Il modello suggerito da Amato, del resto, non punta sulle regioni, ma sulle metropoli, il che dovrebbe comportare non solo una vera fine delle province, ma anche un ridisegno complessivo dell’impianto regionale. La discussione è aperta e in Parlamento giacciono progetti che probabilmente potranno essere ripresi in mano se vincerà il sì al referendum di ottobre. Tuttavia l’esperienza ci ha insegnato che tutte queste architetture istituzionali in Italia sono ottime per alimentare dibattiti, convegni e magari qualche seminario universitario, ma non vanno mai da nessuna parte.

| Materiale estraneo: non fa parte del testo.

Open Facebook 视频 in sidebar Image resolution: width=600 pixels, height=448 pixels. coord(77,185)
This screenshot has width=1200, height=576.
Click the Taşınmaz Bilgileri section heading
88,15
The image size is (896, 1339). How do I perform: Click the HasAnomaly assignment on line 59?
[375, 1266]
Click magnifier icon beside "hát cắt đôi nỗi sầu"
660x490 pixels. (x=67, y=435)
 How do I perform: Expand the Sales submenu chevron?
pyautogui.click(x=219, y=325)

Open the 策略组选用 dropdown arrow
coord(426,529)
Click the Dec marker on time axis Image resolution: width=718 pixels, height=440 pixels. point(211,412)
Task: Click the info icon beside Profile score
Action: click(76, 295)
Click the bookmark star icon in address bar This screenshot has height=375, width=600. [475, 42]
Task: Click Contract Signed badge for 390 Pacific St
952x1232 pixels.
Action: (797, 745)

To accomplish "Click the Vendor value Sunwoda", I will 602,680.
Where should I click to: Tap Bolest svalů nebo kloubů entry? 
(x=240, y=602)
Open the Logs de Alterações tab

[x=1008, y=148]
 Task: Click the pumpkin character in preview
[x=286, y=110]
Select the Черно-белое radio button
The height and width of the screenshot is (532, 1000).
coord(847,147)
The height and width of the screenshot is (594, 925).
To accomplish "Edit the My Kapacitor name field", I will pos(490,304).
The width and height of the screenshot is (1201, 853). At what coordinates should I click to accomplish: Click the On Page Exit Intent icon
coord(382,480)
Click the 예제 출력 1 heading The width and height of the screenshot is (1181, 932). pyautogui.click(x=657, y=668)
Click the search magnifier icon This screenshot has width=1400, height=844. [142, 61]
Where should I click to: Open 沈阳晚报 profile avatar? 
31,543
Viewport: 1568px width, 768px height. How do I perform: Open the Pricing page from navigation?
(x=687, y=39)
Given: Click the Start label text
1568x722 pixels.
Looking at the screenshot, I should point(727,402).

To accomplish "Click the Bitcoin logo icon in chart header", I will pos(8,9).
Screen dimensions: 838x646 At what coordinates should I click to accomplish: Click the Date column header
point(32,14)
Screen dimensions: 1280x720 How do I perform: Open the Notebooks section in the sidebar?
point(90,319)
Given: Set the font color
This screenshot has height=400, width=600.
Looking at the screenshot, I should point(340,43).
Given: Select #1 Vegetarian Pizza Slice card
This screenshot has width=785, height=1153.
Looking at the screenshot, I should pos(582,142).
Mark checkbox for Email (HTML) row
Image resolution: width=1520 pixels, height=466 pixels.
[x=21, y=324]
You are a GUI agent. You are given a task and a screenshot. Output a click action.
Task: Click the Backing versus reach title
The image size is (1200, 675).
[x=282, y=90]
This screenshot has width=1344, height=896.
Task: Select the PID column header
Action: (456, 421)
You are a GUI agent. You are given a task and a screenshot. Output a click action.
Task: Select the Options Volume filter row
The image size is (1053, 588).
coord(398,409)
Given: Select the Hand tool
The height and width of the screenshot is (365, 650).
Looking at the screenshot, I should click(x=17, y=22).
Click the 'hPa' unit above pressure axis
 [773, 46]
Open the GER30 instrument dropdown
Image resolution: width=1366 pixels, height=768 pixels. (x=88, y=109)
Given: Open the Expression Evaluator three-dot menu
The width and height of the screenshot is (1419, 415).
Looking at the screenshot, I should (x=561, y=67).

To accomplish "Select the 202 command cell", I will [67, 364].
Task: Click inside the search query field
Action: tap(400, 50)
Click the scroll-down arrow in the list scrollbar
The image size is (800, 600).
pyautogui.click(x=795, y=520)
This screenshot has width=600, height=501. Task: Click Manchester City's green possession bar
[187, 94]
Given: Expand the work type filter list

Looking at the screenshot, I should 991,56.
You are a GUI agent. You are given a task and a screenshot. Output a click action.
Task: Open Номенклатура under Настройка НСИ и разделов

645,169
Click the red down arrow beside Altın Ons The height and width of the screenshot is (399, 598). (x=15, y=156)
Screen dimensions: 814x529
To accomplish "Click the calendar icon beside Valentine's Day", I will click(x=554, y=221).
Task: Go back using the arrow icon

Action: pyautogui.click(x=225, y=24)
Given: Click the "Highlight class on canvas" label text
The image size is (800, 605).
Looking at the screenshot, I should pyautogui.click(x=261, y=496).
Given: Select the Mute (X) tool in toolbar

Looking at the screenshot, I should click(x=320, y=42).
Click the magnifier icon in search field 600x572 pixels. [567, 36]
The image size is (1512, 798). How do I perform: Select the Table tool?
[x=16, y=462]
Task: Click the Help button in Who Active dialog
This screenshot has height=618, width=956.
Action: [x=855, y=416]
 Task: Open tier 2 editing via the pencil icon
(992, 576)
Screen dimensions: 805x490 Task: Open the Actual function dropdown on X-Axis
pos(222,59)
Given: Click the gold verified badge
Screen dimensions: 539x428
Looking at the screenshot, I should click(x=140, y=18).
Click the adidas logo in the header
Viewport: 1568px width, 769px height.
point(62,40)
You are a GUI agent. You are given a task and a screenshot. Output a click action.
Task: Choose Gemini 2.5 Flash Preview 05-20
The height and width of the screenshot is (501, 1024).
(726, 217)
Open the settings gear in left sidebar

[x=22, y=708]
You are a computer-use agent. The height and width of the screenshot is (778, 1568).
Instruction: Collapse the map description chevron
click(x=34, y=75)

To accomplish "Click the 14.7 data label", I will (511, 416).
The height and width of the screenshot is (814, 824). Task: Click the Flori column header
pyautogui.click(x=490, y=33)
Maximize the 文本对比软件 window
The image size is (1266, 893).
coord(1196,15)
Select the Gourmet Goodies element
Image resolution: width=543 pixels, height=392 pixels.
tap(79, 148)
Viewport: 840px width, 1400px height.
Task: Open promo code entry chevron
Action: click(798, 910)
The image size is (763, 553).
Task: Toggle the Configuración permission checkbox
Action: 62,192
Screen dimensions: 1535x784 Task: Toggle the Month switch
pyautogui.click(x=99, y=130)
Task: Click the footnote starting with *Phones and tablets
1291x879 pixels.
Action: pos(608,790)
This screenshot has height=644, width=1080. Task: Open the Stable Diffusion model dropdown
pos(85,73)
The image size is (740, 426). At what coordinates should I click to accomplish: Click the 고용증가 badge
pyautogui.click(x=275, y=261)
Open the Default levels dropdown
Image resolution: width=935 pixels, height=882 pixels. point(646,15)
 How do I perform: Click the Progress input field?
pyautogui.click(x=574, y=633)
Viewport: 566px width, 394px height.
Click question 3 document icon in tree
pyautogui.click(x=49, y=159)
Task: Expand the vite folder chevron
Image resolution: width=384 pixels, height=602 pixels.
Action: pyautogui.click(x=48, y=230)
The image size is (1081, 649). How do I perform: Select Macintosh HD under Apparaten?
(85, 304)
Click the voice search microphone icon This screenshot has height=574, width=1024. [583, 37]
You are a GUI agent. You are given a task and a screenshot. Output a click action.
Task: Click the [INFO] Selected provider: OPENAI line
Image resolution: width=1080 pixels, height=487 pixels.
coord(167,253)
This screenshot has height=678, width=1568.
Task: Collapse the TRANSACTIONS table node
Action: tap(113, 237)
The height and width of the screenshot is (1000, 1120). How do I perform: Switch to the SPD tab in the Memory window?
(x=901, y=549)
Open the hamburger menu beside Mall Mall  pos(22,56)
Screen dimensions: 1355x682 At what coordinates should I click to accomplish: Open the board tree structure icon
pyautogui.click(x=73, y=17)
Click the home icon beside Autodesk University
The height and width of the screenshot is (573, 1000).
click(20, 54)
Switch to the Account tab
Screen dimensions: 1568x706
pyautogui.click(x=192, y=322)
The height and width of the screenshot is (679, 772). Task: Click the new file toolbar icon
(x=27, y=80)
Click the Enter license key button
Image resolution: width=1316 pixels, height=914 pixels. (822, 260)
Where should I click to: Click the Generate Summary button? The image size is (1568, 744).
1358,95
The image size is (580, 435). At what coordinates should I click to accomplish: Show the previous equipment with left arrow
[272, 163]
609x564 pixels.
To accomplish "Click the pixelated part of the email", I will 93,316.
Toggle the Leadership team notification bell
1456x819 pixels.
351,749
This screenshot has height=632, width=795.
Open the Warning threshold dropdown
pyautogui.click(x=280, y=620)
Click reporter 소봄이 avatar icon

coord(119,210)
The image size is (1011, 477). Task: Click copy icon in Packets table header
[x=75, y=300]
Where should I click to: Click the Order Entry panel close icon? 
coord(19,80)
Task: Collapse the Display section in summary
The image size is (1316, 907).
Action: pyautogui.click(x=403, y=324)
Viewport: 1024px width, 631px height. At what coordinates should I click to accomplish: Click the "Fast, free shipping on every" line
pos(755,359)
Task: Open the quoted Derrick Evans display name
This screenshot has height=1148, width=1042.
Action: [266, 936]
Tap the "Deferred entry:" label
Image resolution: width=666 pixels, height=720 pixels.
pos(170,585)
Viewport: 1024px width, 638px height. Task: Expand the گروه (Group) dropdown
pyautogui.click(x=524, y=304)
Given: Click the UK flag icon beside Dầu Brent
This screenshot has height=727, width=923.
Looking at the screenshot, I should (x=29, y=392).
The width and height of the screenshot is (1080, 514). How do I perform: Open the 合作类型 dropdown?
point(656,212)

A questo punto che dire? Hanno ragione i milanesi: si cominci a fare, poi una volta partita, la locomotiva si trascinerà anche il resto dei vagoni. Hanno ragione purché sia chiaro che a pagare dovranno essere i soggetti che partecipano al tavolo a cominciare dai privati, banche, industrie e quant’altro. Perché se tutto si regge nell’attesa che paghi Pantalone, altro che economia innovativa, torna in ballo con una vernice teocratica e un po’ d’inglese, il vecchia caro (nel senso di costoso) Stato assistenziale.